FIG. 8 is a conceptual diagram for explaining a hypercube network.
FIG. 9 is a diagram for explaining an observation command operation;
FIG. 10 is a diagram illustrating an example of an instruction format.
FIG. 11 is a diagram showing the calculation performance of each of the parallel processing processor and software simulation in the present embodiment.
FIG. 12 is a block diagram illustrating a configuration of a processor element that performs an operation using a probability amplitude in a state represented by a complex number.
[Explanation of symbols]
1 Parallel processor
2 Control unit
3 Instruction Management Department
4 Pipeline generator
5 Instruction cache
6 Answer Register
7 Interface
8 _-1 , 8 _-2 , 8 _-3 ... Processor element (PE)
9 _-1 , 9 _-2 , 9 _-3 , ... local memory
10 network

Claims

A semiconductor arithmetic device that performs operations in parallel for all logical value states that can be expressed by N bits (N is a natural number) and holds the results of each operation,
When performing an operation on a predetermined state of the logical value, a logical operation is performed using a flag indicating the state of the supplied logical value, and a plurality of operation circuits that hold the operation result are provided.
The semiconductor arithmetic device, wherein the plurality of arithmetic circuits perform arithmetic operations in parallel on states of different logical values.

2. The semiconductor computing device according to claim 1, wherein the flag indicating the logical value state is a flag corresponding to a probability amplitude indicating the logical value state.

2. The semiconductor arithmetic device according to claim 1, wherein the flag indicating the logical value state indicates by 1 bit whether or not the probability amplitude indicating the logical value state is a value different from zero.

A plurality of storage circuits for storing the states of the plurality of logical values provided corresponding to the arithmetic circuits, respectively;
The states of the plurality of logical values stored in the plurality of storage circuits are different from each other for each of the storage circuits,
4. The semiconductor arithmetic device according to claim 1, wherein the arithmetic circuit is capable of calculating the states of the plurality of logical values stored in the corresponding storage circuit. 5.

5. The semiconductor arithmetic device according to claim 4, wherein the storage circuit stores a flag indicating the state of the logical value.

The semiconductor arithmetic device according to claim 1, wherein the plurality of arithmetic circuits are connected so as to communicate with each other via a network.

7. The semiconductor arithmetic device according to claim 6, wherein the network connects arithmetic circuits that perform arithmetic operations on a logical value state having a logical Hamming distance of 1 so as to be able to communicate with each other.
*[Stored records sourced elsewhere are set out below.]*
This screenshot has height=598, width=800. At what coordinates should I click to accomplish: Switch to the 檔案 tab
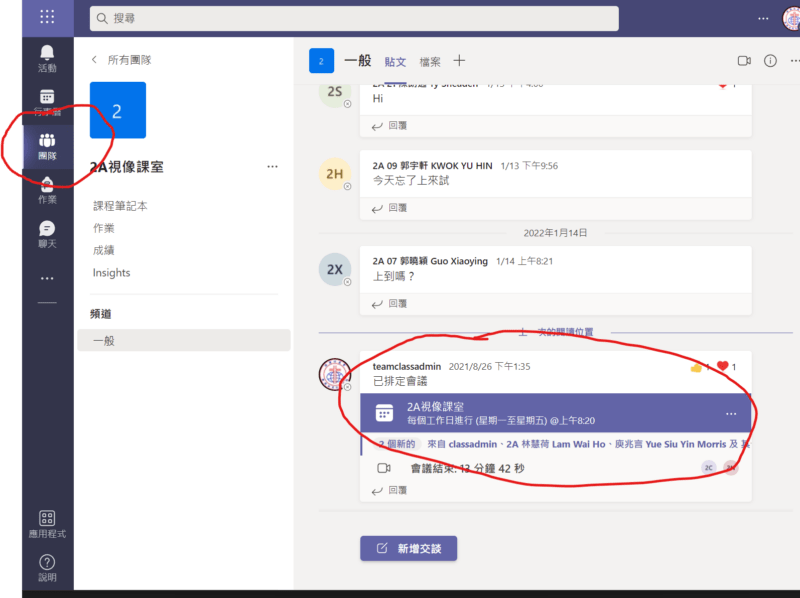[x=430, y=61]
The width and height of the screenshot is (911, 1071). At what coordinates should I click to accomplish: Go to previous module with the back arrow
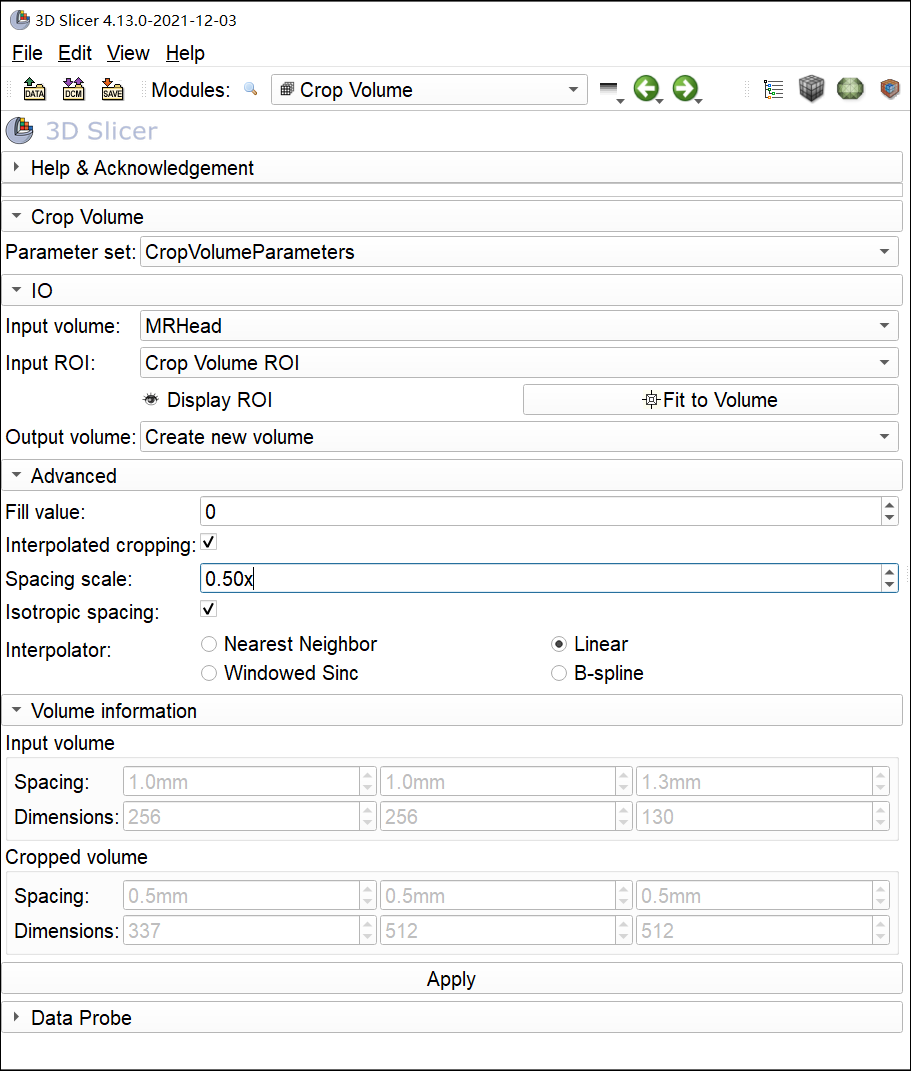point(646,89)
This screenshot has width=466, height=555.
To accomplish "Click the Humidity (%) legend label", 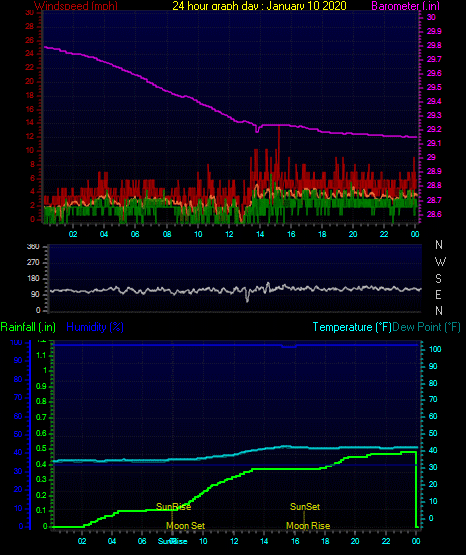I will (95, 327).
7. The semiconductor arithmetic device according to claim 6, wherein said network connects arithmetic circuits for performing arithmetic operations on a logical value state having a logical Hamming distance of 1 so as to communicate with each other in a hypercube form. .

9. The semiconductor arithmetic device according to claim 1, further comprising a register that stores a solution obtained by an observation instruction operation based on an arithmetic result regarding the state of the logical value. 10.

The semiconductor arithmetic device according to claim 1, wherein the arithmetic circuit sequentially performs different processes in the arithmetic operation in parallel when performing arithmetic operations on a plurality of logical value states.

The arithmetic circuit performs a logical operation using a flag indicating the state of the predetermined logical value and a flag indicating a state of a logical value that is different from the predetermined logical value only in the value of an operation target bit. The semiconductor arithmetic device according to claim 1.